Глава 23
Я вернулся домой около двенадцати часов. В двенадцать тридцать зазвонил телефон. Звонила Моник, соседка Анни.
– Хорошо, если бы, вы быстро пришли, – сказала она.
– Почему?
– Мне не разрешили говорить об этом по телефону. Здесь сидит один парень. Он не хочет больше ничего мне сообщать. Он спрашивал Анни, а мне ничего не скажет. Вы придете сейчас?
– Приду, – согласился я.
Глава 24
Было обеденное время. Когда Моник открыла дверь, на ней был пеньюар из подстриженных страусовых перьев.

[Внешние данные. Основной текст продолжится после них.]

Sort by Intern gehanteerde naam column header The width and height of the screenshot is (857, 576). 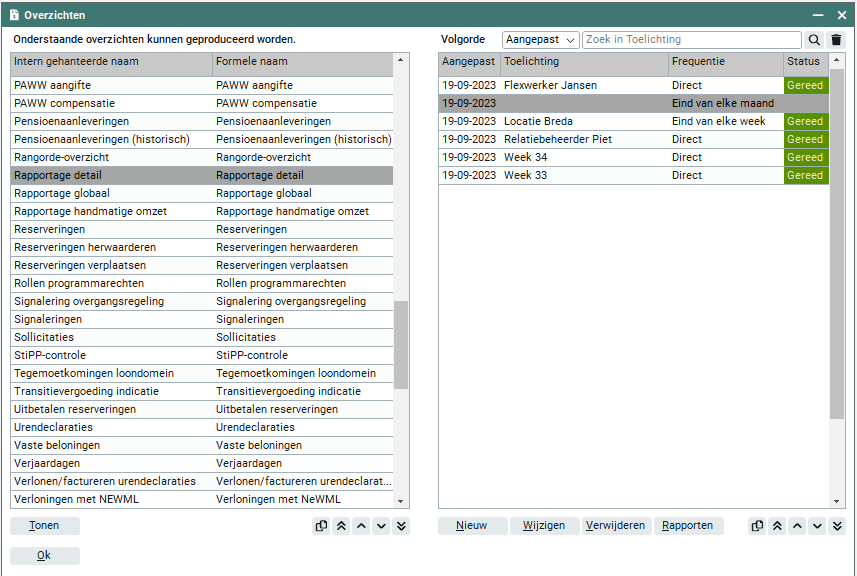tap(110, 62)
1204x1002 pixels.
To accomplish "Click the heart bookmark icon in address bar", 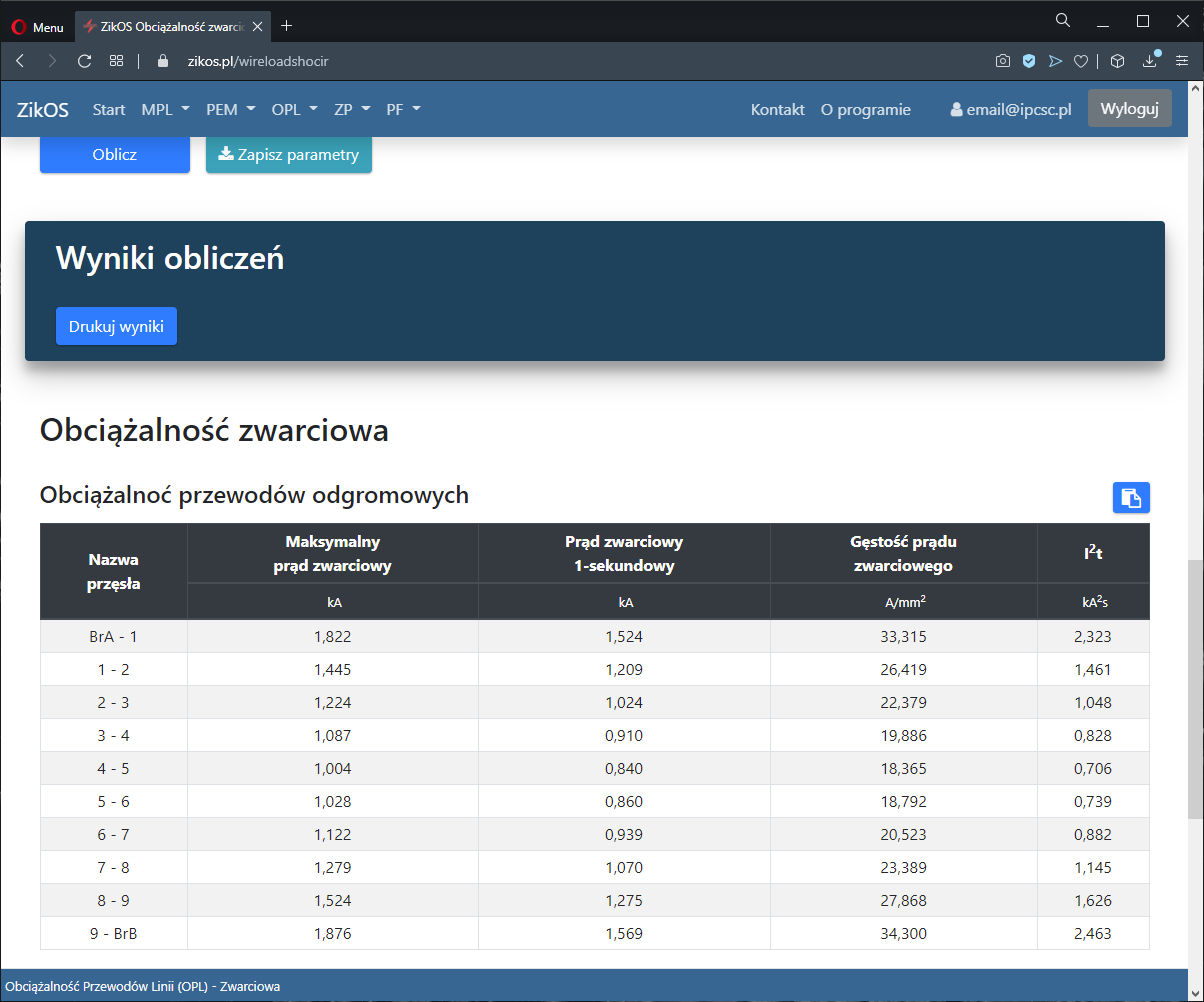I will [1081, 61].
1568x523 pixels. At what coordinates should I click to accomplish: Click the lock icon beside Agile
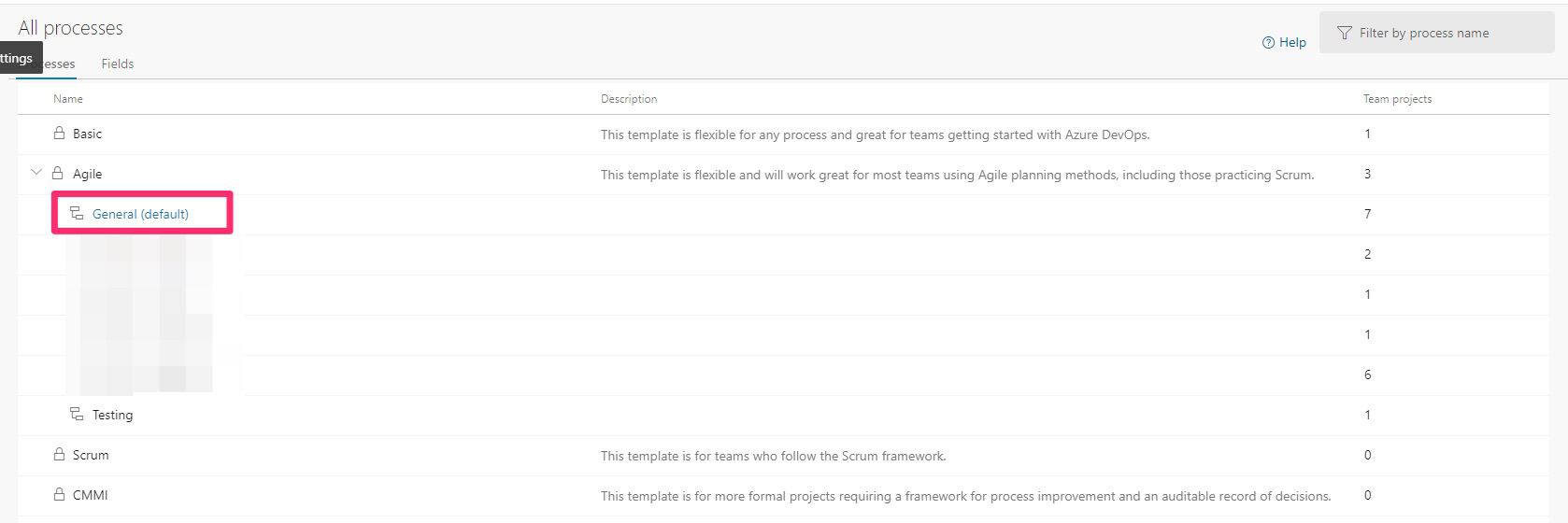click(58, 174)
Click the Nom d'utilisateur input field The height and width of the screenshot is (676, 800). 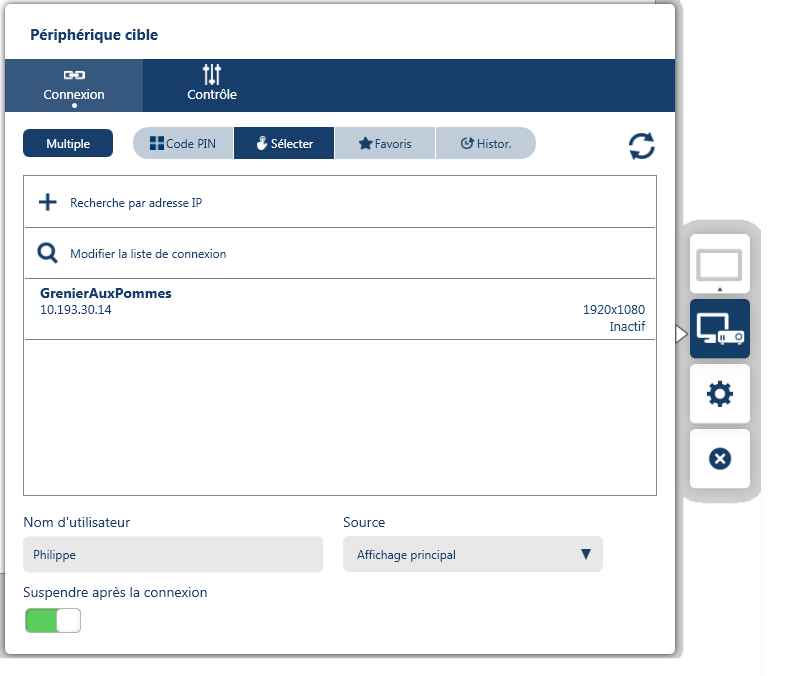click(x=173, y=555)
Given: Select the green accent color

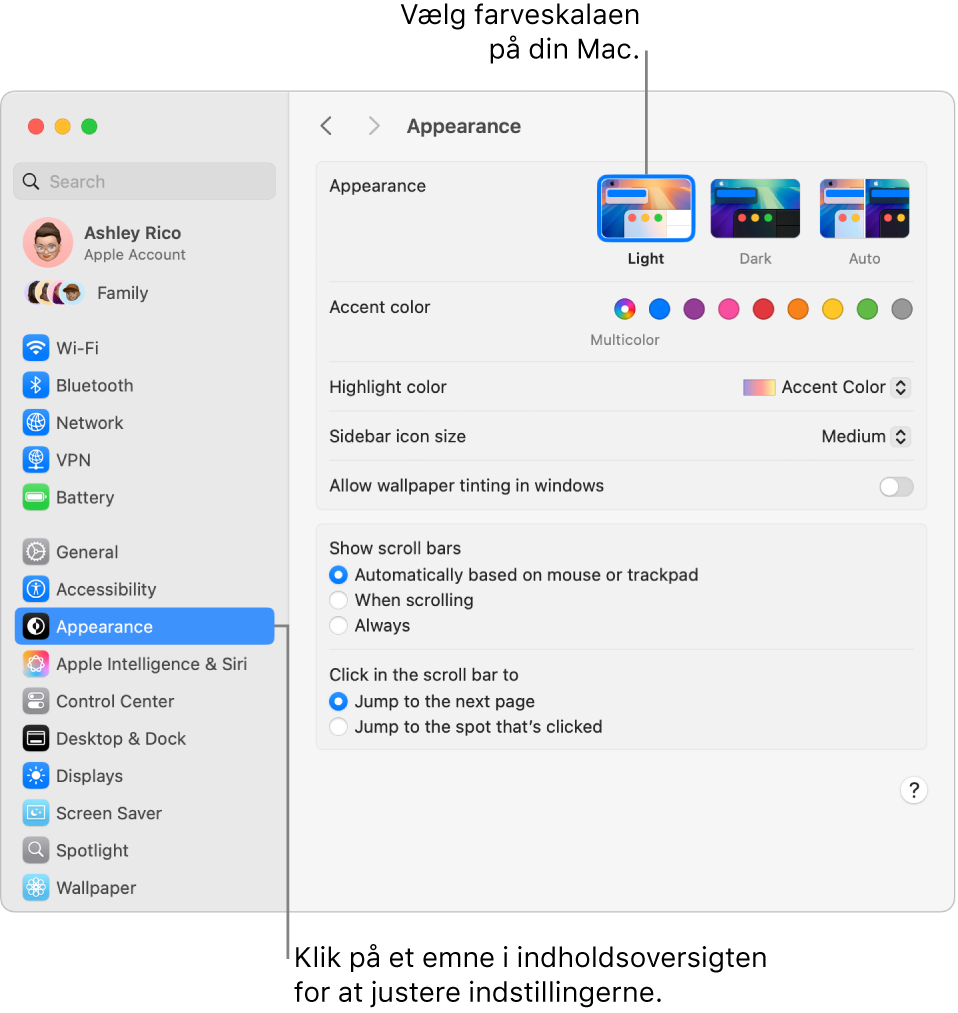Looking at the screenshot, I should (867, 309).
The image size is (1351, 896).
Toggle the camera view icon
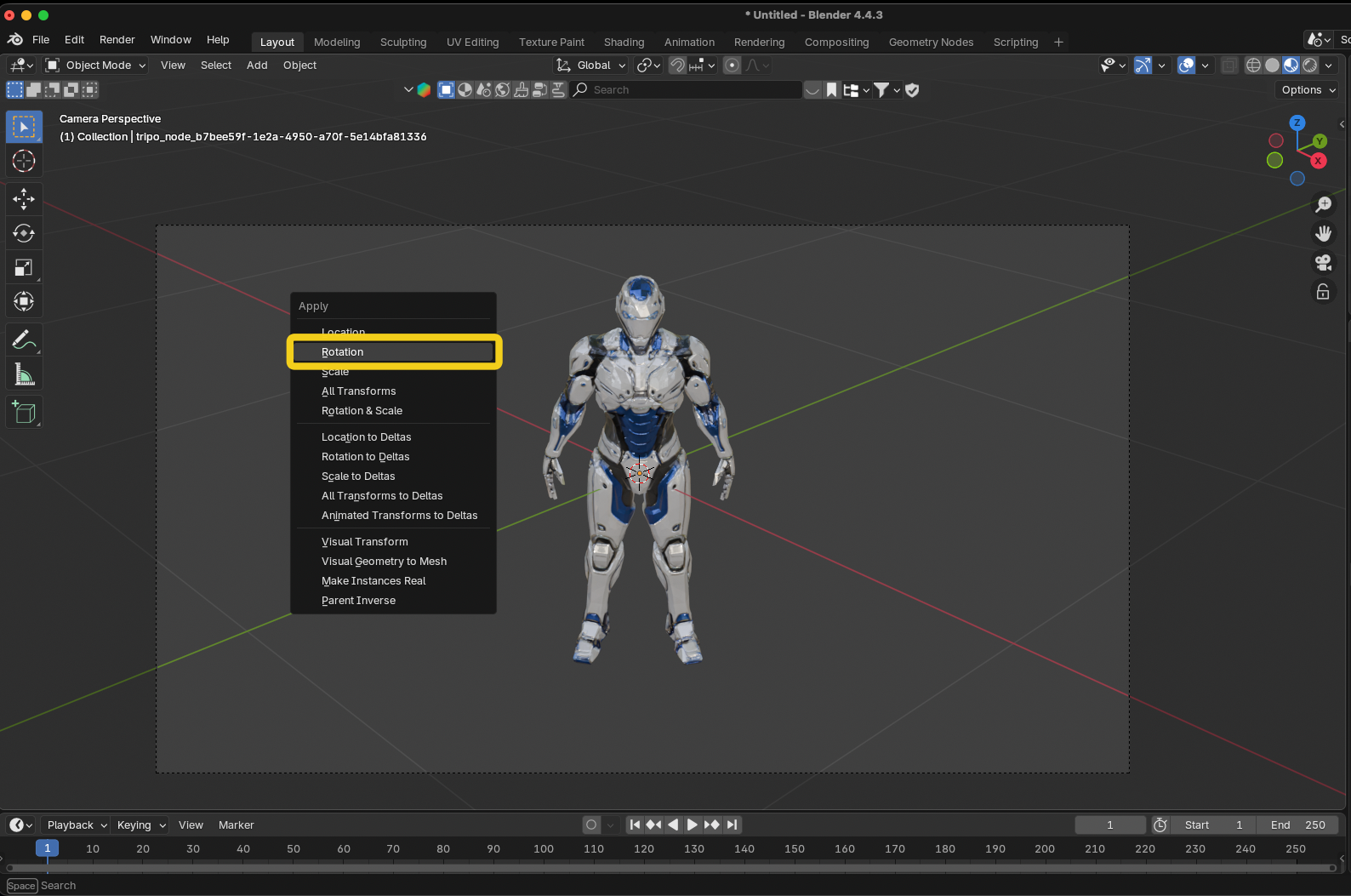click(x=1323, y=262)
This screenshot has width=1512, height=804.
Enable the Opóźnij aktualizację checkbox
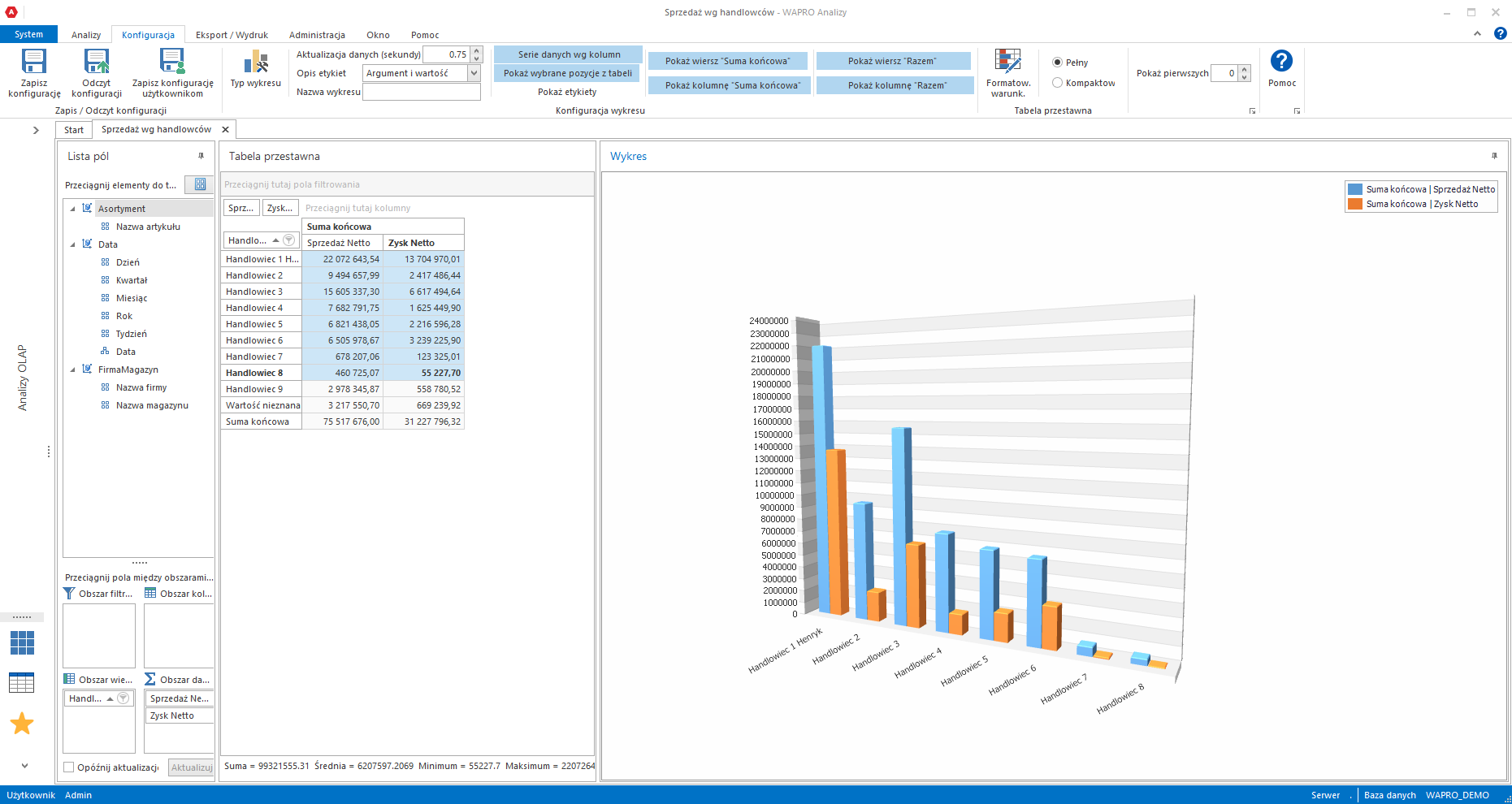click(x=69, y=767)
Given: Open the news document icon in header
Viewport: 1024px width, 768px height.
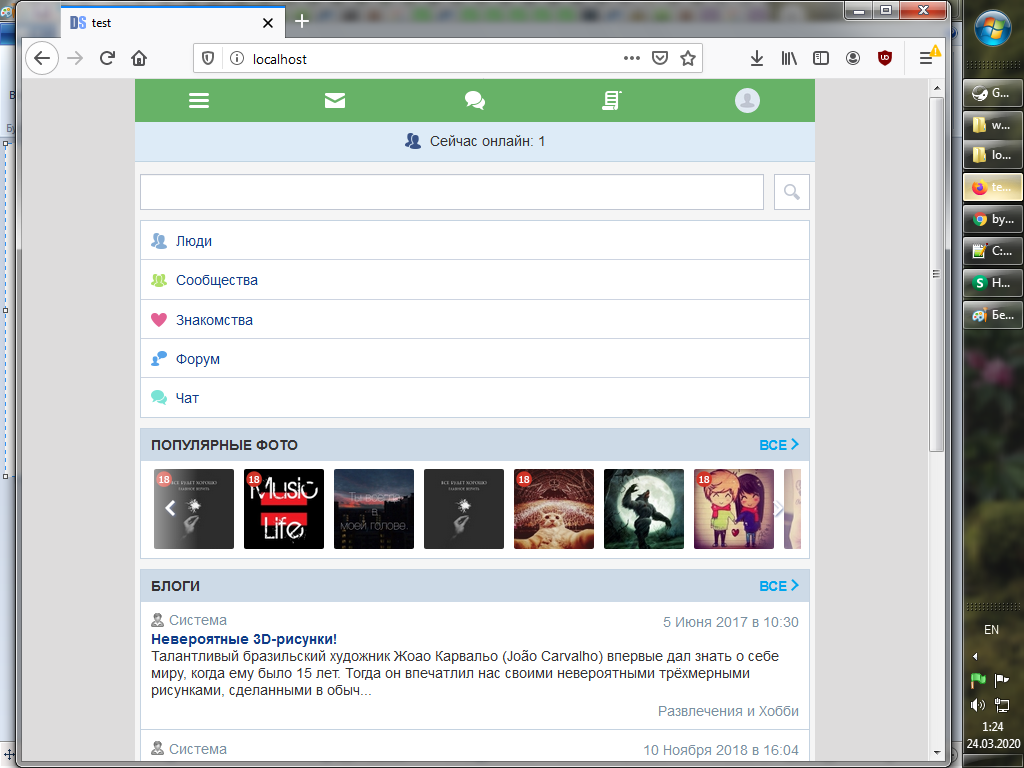Looking at the screenshot, I should 611,100.
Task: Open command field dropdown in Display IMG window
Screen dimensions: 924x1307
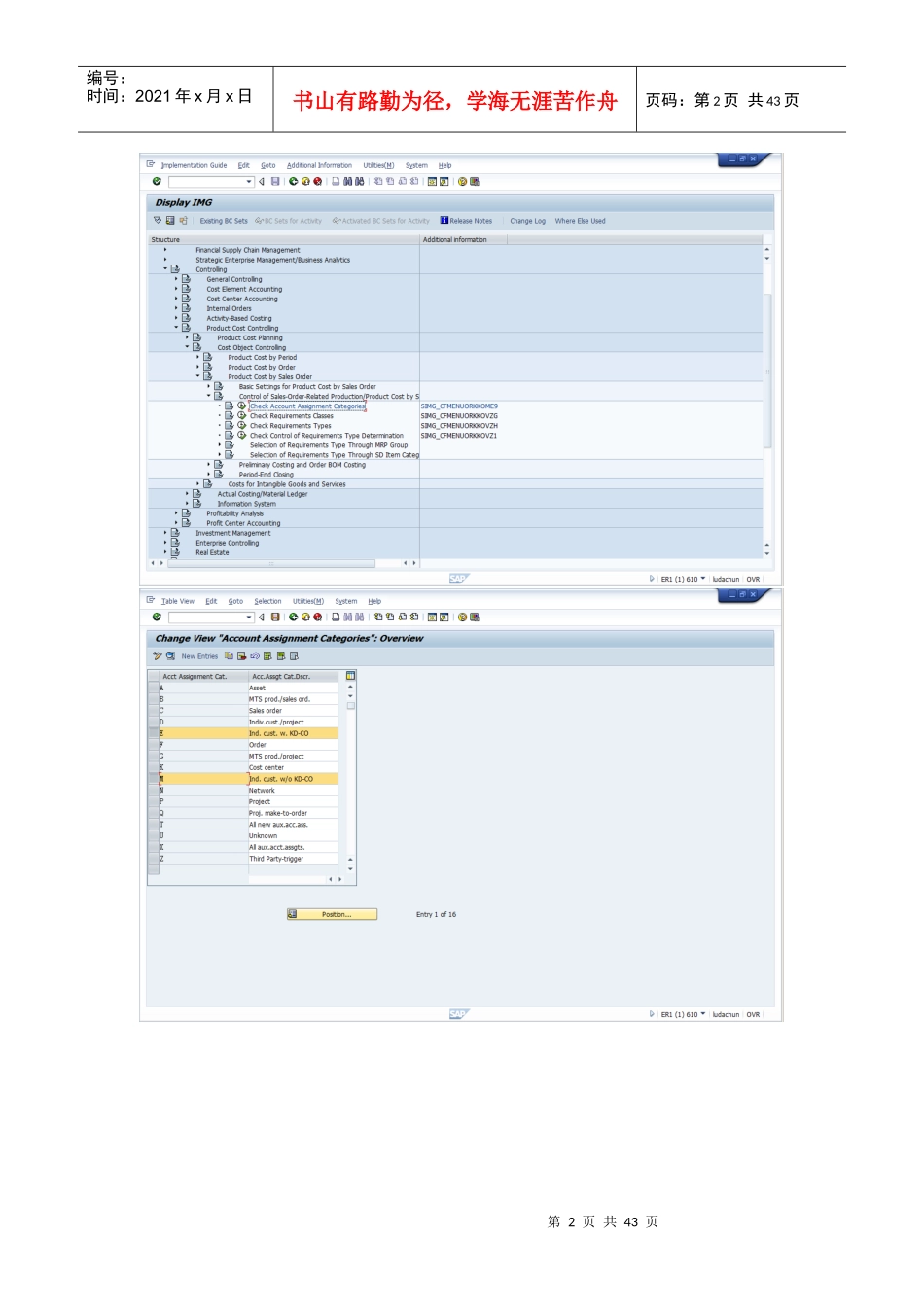Action: (x=249, y=182)
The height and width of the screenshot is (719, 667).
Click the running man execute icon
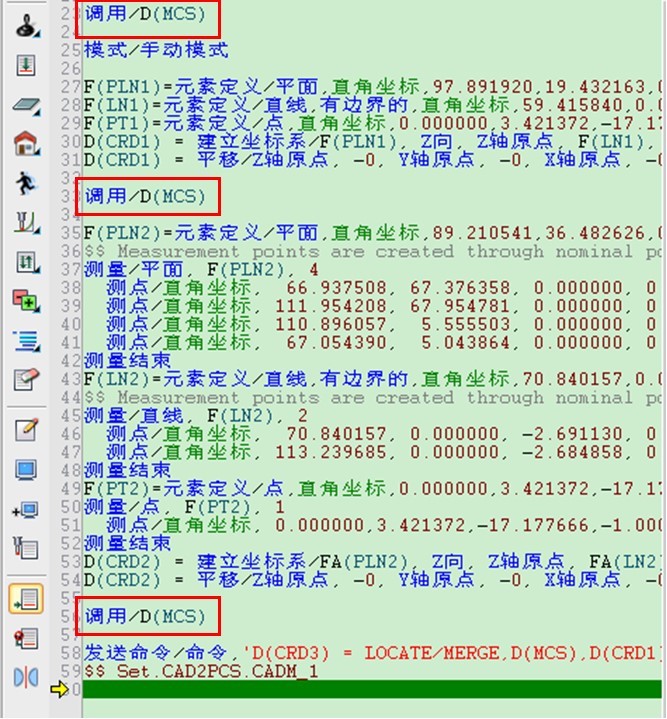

– Англичане высадили десант. – Она хихикнула. – Вы бы лучше вошли, старуха попытается подслушать, если мы будем стоять здесь и разговаривать.
Она открыла дверь и провела меня в тесную комнату, набитую бамбуковой мебелью и столиками. На туалетном столике с пластиковым покрытием стояли четыре вращающихся зеркала и множество флаконов с духами, а также валялась куча косметических принадлежностей. Кровать была не застелена, покрывало закручено под подушки. Экземпляр «Salut les Copains» был разобран на отдельные листы и смят. Моник подошла к окну и толкнула ставни, те открылись с легким стуком.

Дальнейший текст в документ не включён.